# DOCUMENT EXTRACT:
9781484204467_Fig05-03.jpg

Figure 5-3. Loading the BikeBuyer.csv file from Azure Blob storage using the Reader module

Image Note  You can load several datasets from multiple sources into Azure Machine Learning using the above instructions. Note, however, that each Reader module only loads a single dataset at a time.

Data Analysis

With the data loaded in Azure Machine Learning, the next step is to do pre-processing to prepare the data for modeling. It is always very useful to visualize the data as part of this process. You can visualize the Bike Buyer dataset either from the Reader module or by selecting BikeBuyer.csv from the Saved Datasets menu item in the left pane. When you hover over the small circle at the bottom of the Reader module, a menu is opened giving you two options: Download or Visualize. See Figure 5-4 for details. If you choose the Download option, you can save the data to your local machine and open it in Excel to view the data. Alternatively, you can visualize the data in Azure Machine Learning by choosing the Visualize option.

# TASK A:
Answer these questions about the Azure Machine Learning excerpt:
(i) Which module loads the BikeBuyer.csv file from Azure Blob storage?
(ii) How many datasets does each Reader module load at a time?
(iii) What two options appear when you hover over the small circle at the bottom of the Reader module?
# TASK B:
Rewrite all the records, replacing "At what coordinates should I click to accomplish" with "Where should I click to" and changing nothing else. Leave the pictures out.
The records are unrelated to the text.

# DATA PROVIDED:
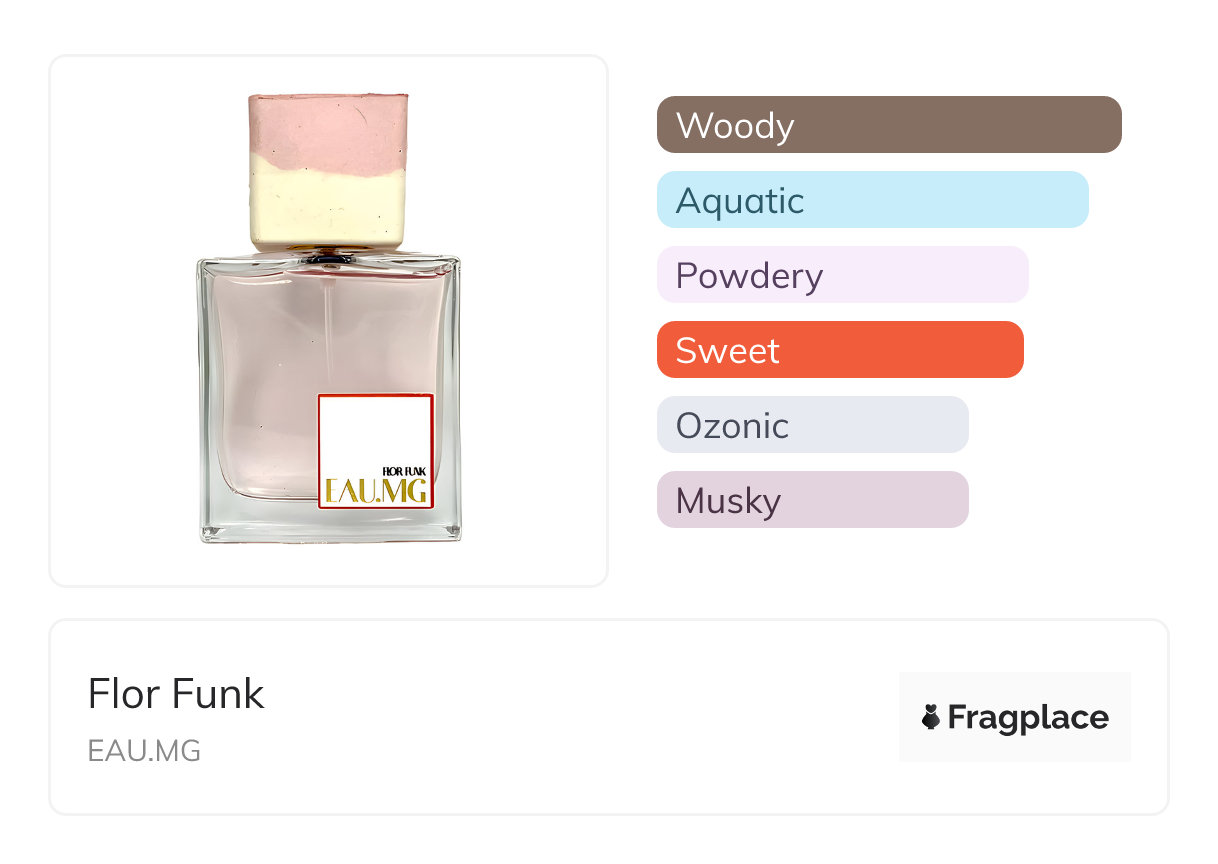Select the Aquatic accord bar

click(x=872, y=200)
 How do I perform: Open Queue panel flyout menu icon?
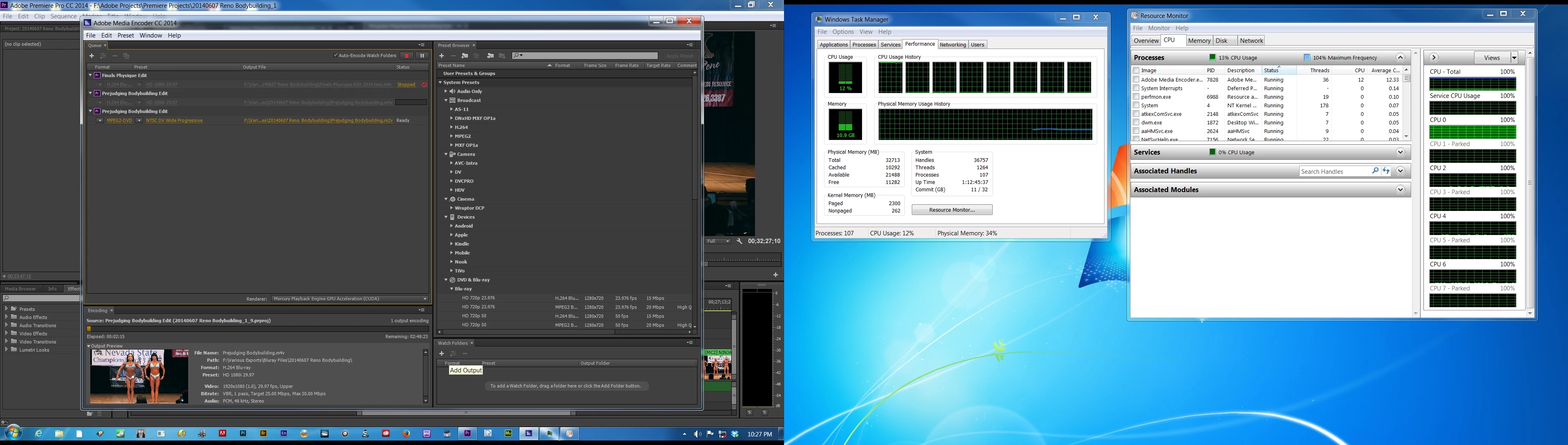pyautogui.click(x=421, y=45)
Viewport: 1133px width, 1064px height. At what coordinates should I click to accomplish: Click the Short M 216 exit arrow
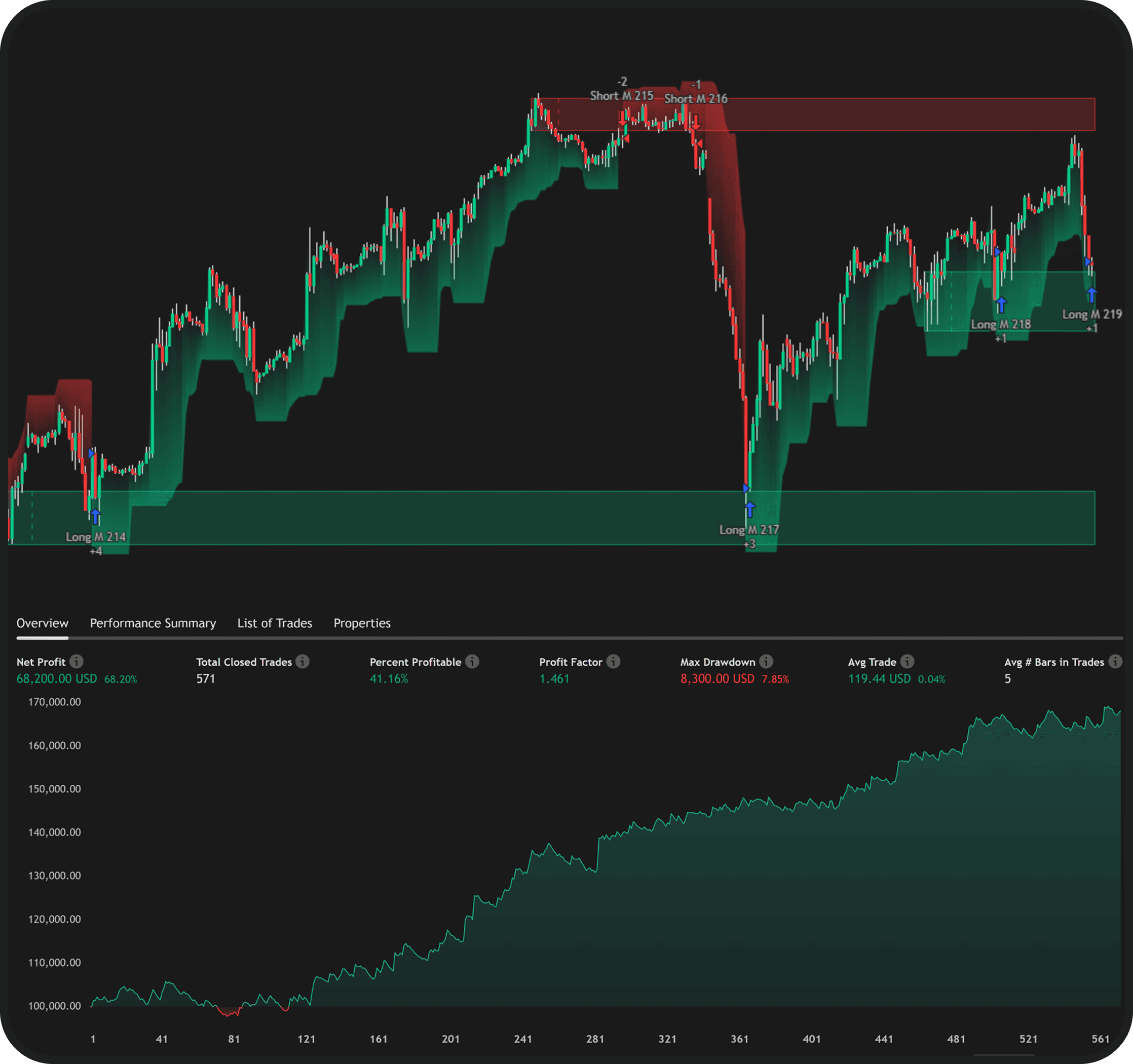(x=695, y=123)
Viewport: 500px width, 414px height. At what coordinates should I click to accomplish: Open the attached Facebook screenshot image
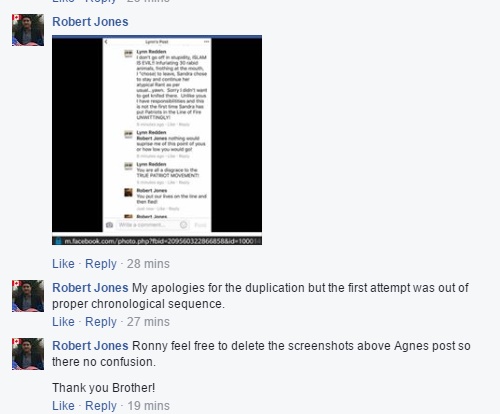point(157,140)
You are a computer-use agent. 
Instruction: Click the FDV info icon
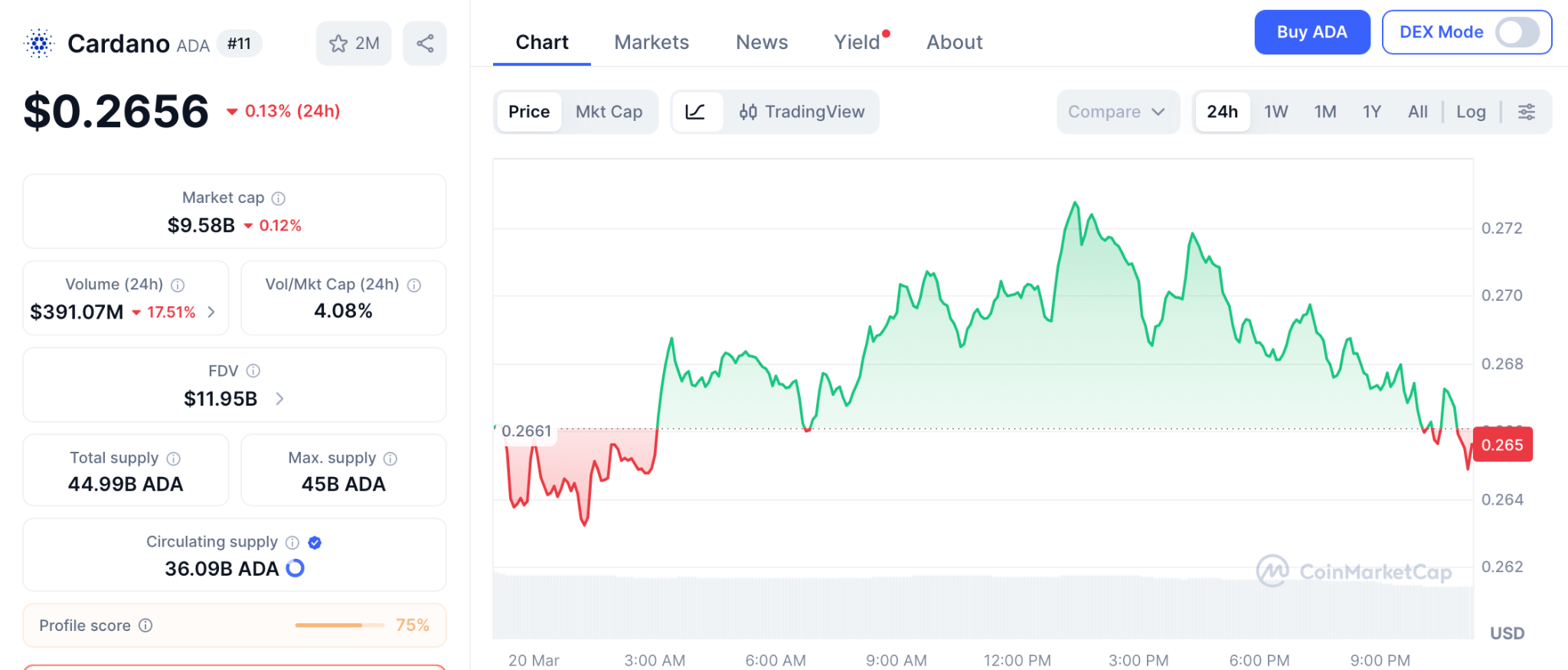253,371
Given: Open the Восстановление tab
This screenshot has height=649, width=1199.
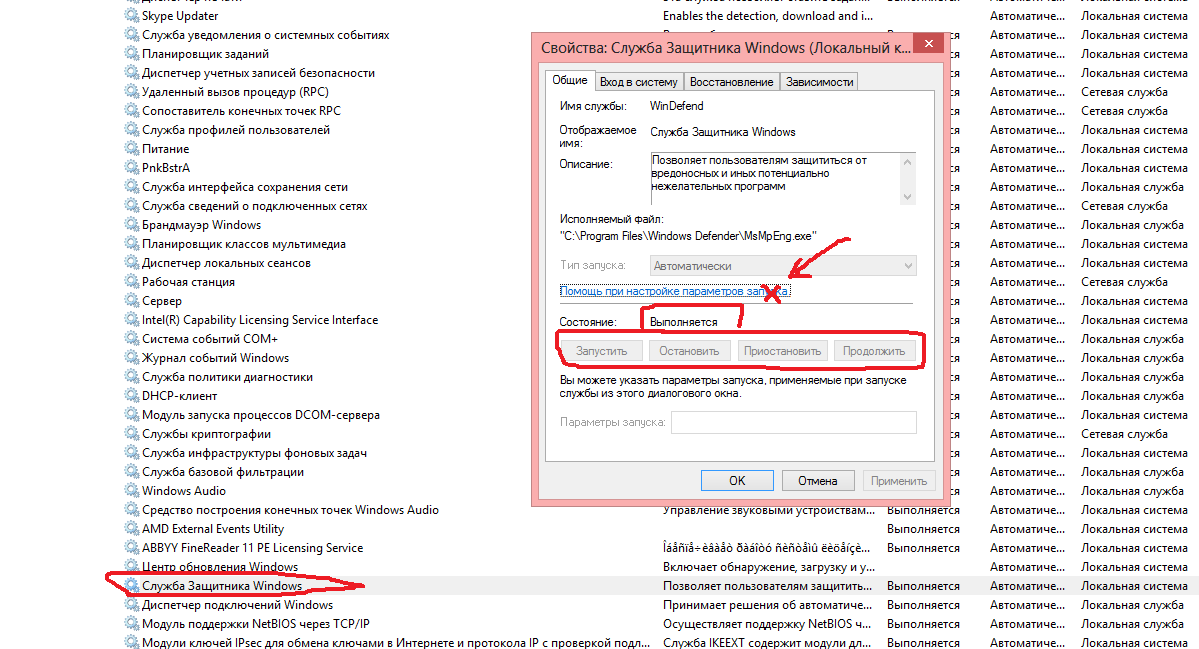Looking at the screenshot, I should (x=731, y=82).

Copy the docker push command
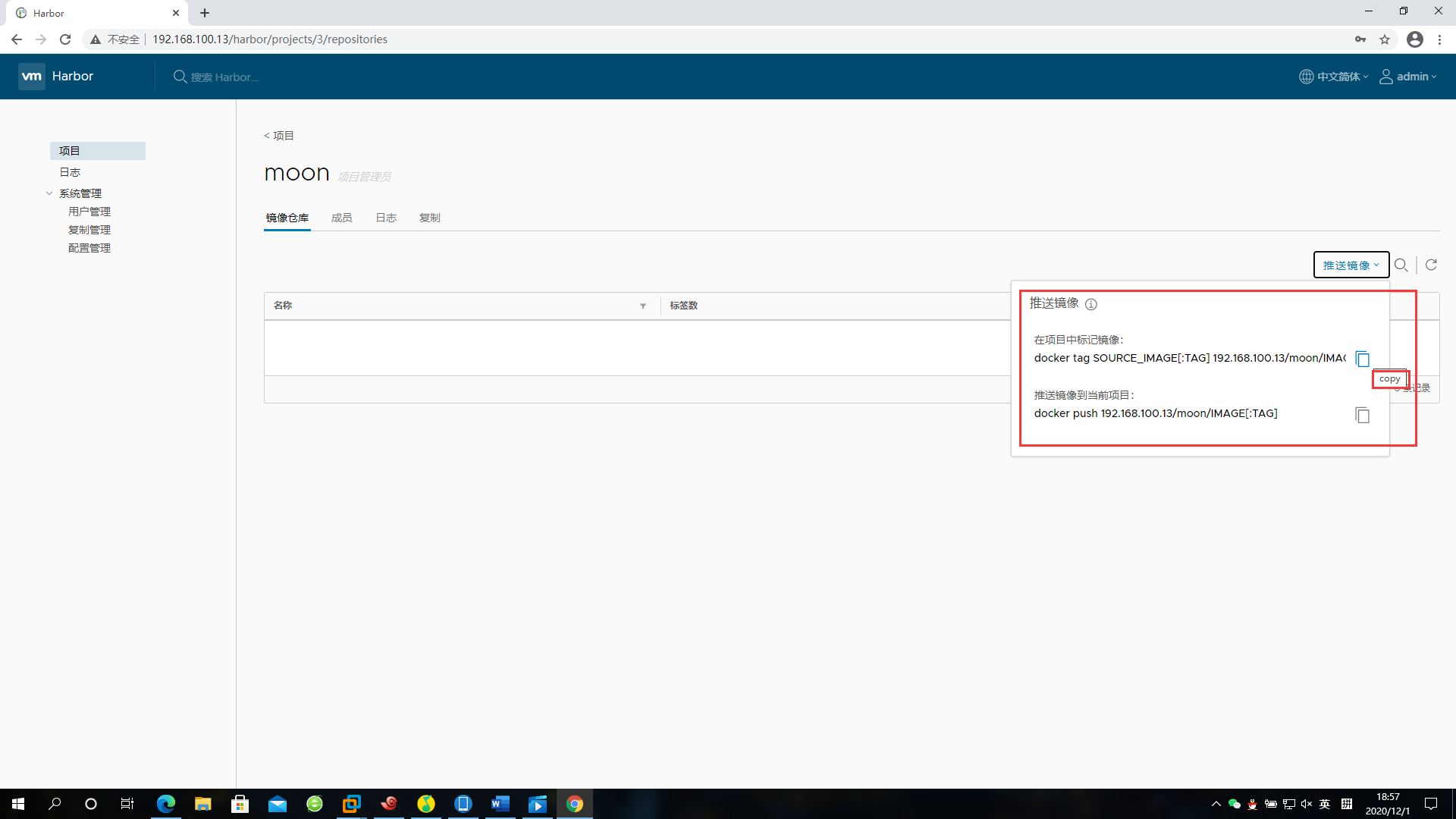(1362, 415)
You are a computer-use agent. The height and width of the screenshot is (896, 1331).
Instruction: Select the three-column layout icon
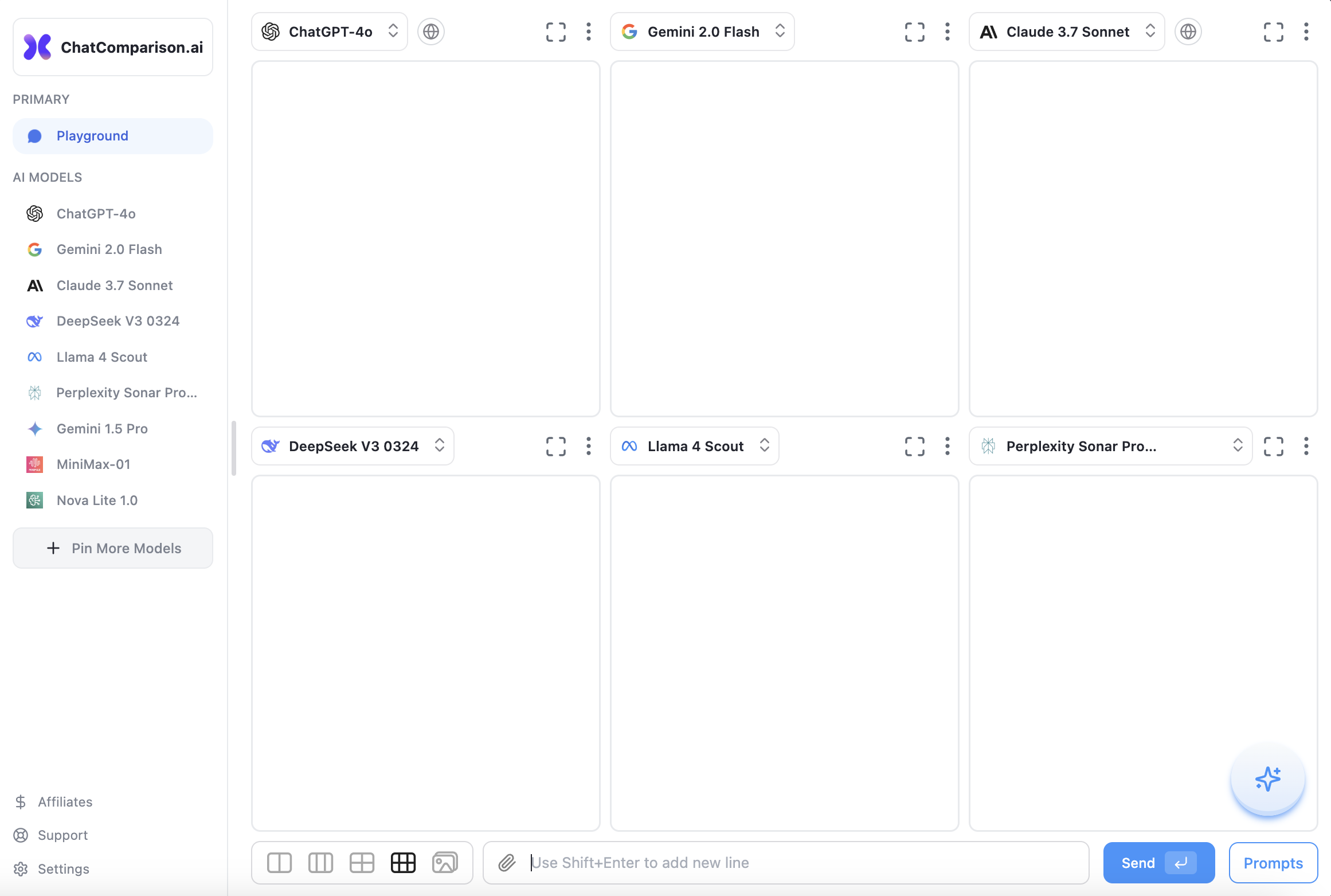click(321, 863)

# COMPLETE OUTPUT A:
(i) The Reader module.
(ii) A single dataset.
(iii) Download or Visualize.

# COMPLETE OUTPUT B:
Select the Aquatic accord bar

click(x=872, y=200)
 How do I perform: Open Queue panel flyout menu icon?
pyautogui.click(x=421, y=45)
Viewport: 1133px width, 1064px height. Where should I click to: Click the Short M 216 exit arrow
(x=695, y=123)
Viewport: 500px width, 414px height. Where should I click to: Open the attached Facebook screenshot image
point(157,140)
You are a computer-use agent. 
Instruction: Click the FDV info icon
253,371
Given: Open the Восстановление tab
This screenshot has height=649, width=1199.
Looking at the screenshot, I should (x=731, y=82).

Copy the docker push command
(1362, 415)
You are a computer-use agent. The height and width of the screenshot is (896, 1331).
Instruction: Select the three-column layout icon
click(321, 863)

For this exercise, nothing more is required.